The background of this prayer begins at Acts 3. Peter and John were on the way to the temple to pray, and healed a lame man. Though there was much rejoicing and excitement among the people, the Jewish religious leaders arrested Peter and John and put them in jail. The next day, the leaders realized that they had no legitimate charge by which to hold them, nevertheless they tried to silence their preaching of Jesus, the claim of the resurrection from the dead and further spread of any news about the miracles of healing. Peter and John, of course, did not agree to this silence and affirmed that they would obey God, not men.

What Can We Learn?
1. Although we call this a prayer for boldness, in reality it is a prayer that results from boldness in Peter and John. This prayer might be more appropriately called a prayer of praise, but it does contain a specific request for confidence to speak the word.
2. vs 24 — The prayer begins with a statement of confidence in God. Any confidence we may develop to speak the word boldly begins here.

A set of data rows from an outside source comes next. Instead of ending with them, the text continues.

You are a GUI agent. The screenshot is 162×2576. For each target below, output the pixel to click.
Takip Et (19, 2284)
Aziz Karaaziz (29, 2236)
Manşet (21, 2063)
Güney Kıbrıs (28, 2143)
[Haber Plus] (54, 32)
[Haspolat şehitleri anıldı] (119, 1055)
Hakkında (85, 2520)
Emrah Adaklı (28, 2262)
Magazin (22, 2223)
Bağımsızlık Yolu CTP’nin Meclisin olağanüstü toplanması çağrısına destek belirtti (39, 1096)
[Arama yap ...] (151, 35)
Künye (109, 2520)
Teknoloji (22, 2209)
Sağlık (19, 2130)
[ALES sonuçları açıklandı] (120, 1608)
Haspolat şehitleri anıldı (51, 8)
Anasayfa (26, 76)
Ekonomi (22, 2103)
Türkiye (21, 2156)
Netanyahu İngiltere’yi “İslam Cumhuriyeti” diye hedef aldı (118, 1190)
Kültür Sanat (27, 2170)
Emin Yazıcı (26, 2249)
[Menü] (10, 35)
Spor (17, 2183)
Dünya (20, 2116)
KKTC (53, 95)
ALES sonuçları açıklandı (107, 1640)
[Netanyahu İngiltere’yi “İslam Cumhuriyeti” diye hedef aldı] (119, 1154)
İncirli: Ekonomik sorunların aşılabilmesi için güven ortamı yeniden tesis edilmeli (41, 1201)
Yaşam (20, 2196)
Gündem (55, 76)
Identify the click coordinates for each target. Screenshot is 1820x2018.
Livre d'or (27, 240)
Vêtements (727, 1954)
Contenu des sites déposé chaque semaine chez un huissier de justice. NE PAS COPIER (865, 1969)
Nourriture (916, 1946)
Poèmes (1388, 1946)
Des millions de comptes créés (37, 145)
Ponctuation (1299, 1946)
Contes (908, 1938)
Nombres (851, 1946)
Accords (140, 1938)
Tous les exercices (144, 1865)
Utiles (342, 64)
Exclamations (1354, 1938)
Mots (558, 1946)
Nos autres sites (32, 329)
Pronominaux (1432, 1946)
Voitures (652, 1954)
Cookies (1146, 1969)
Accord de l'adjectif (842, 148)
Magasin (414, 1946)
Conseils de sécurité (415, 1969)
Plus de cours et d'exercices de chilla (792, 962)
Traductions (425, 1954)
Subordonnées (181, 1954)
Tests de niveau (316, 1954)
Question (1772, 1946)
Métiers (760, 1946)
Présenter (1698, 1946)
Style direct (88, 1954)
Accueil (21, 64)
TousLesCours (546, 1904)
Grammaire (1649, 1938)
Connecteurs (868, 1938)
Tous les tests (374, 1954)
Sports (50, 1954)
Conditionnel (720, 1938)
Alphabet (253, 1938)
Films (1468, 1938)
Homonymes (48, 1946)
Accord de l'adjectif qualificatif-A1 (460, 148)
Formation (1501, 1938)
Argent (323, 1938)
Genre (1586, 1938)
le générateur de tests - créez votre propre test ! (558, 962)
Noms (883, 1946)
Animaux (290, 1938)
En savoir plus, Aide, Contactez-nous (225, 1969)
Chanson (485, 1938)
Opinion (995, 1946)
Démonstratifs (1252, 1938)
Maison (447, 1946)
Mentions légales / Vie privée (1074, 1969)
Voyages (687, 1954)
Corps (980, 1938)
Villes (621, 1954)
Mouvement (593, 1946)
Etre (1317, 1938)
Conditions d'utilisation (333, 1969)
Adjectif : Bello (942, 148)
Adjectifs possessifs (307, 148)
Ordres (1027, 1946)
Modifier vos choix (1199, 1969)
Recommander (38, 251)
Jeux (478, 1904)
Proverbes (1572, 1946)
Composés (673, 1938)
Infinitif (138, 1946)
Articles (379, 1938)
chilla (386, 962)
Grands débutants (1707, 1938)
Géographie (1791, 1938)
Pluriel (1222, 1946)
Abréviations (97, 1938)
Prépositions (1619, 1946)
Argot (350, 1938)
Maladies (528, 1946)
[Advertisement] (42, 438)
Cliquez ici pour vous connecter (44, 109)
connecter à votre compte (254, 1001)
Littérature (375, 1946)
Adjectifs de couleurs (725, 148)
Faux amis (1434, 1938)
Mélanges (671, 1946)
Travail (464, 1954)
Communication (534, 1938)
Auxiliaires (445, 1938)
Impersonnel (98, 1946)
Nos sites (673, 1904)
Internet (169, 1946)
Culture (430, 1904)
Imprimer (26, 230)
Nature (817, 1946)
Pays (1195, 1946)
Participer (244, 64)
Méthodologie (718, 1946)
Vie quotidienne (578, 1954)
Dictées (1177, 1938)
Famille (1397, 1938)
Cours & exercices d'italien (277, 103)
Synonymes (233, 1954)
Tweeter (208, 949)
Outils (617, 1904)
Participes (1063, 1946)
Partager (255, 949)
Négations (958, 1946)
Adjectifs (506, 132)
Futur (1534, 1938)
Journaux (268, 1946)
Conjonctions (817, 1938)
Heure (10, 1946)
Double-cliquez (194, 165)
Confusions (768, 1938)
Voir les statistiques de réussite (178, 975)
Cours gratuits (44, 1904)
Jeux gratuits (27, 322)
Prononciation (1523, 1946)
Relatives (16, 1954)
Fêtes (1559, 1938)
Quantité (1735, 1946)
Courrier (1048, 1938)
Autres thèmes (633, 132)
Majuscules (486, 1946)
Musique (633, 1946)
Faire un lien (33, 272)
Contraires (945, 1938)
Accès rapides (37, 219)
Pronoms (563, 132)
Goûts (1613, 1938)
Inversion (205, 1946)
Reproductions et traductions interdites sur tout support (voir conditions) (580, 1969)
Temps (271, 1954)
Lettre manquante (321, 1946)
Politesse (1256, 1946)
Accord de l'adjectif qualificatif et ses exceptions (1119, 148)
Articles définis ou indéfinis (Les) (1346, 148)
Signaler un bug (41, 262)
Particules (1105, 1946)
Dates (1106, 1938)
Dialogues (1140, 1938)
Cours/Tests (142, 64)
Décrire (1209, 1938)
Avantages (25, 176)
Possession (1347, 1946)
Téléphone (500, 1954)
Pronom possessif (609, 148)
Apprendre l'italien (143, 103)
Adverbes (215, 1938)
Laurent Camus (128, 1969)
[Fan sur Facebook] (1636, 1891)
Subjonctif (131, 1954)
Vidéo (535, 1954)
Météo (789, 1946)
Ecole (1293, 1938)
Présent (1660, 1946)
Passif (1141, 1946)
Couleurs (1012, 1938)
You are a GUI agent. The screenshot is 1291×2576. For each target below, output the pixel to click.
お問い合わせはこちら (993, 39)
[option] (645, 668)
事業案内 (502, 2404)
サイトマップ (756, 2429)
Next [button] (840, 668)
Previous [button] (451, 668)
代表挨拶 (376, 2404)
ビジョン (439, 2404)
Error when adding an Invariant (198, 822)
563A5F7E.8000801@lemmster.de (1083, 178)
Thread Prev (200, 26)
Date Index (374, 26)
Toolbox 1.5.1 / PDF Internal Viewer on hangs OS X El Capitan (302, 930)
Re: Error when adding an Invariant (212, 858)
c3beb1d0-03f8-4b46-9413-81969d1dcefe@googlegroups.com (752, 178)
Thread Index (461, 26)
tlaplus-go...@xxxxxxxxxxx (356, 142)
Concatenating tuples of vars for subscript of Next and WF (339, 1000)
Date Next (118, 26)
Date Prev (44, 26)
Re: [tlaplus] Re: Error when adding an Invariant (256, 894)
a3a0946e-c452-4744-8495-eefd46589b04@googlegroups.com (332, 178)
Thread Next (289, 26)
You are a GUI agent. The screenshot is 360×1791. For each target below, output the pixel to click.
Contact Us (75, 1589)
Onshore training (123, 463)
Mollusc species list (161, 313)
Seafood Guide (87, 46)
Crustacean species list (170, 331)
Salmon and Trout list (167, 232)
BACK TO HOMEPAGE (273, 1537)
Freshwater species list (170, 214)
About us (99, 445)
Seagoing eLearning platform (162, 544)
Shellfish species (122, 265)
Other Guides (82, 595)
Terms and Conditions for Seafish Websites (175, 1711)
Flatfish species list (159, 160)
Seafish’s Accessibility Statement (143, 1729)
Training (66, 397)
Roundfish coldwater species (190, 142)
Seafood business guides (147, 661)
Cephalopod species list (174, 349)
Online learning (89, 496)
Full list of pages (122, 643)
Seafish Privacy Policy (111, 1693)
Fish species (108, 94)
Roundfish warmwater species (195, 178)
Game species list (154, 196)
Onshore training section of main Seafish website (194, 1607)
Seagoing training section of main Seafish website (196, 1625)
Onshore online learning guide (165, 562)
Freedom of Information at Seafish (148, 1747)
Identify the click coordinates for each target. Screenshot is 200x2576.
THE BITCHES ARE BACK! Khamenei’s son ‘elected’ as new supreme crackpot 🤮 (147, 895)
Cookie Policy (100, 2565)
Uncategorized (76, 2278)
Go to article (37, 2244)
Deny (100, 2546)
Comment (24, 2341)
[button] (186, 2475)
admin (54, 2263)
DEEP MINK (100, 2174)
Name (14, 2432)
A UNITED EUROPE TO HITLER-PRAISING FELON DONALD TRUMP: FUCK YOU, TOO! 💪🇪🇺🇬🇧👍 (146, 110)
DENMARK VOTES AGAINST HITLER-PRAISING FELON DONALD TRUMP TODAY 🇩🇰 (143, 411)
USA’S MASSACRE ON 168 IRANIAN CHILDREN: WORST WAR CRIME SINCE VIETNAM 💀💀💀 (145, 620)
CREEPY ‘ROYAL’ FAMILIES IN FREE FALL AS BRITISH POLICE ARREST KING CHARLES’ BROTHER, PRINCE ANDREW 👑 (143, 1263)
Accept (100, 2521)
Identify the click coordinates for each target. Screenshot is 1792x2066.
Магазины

3. vs 25-27 — Much of these verses is a quote from Psalm 2. They recognized that opposition to Jesus and the plan of God was fulfillment of Messianic prophecy.
4. vs 28 — Literally, the text refers to what “the hand of you and the plan of you sets bounds before to become. ” They had some sense that even the ungodly leaders actually helped bring about God’s will.
5. vs. 29-31 — They asked for boldness to do their part knowing that God would do his part.

Questions to Ponder
1. Discuss the ways and reasons that so many things come back to the foundation of God as creator and sovereign over the universe.
2. How do Paul’s words from Romans 8:31, “If God is for us, who can be against us,” echo the idea that the raging of God’s opponents do nothing but accomplish his will?
3. Read the following verses: Acts 2:4; 4:8; 4:31; 9:17; and 13:9. Discuss the meaning of being “filled with the Holy Spirit.”
4. Read Eph 5:18. In what way(s) might this apply to us today?
5. In what way could the request in vs 29 (for God to take note of the threats by the rulers) be something of a veiled imprecatory prayer?
6. Why do you think these Christians believed they needed boldness?
7. Why didn’t they just depend on God to keep working miracles?
8. Why were there physical manifestations at the conclusion of the prayer?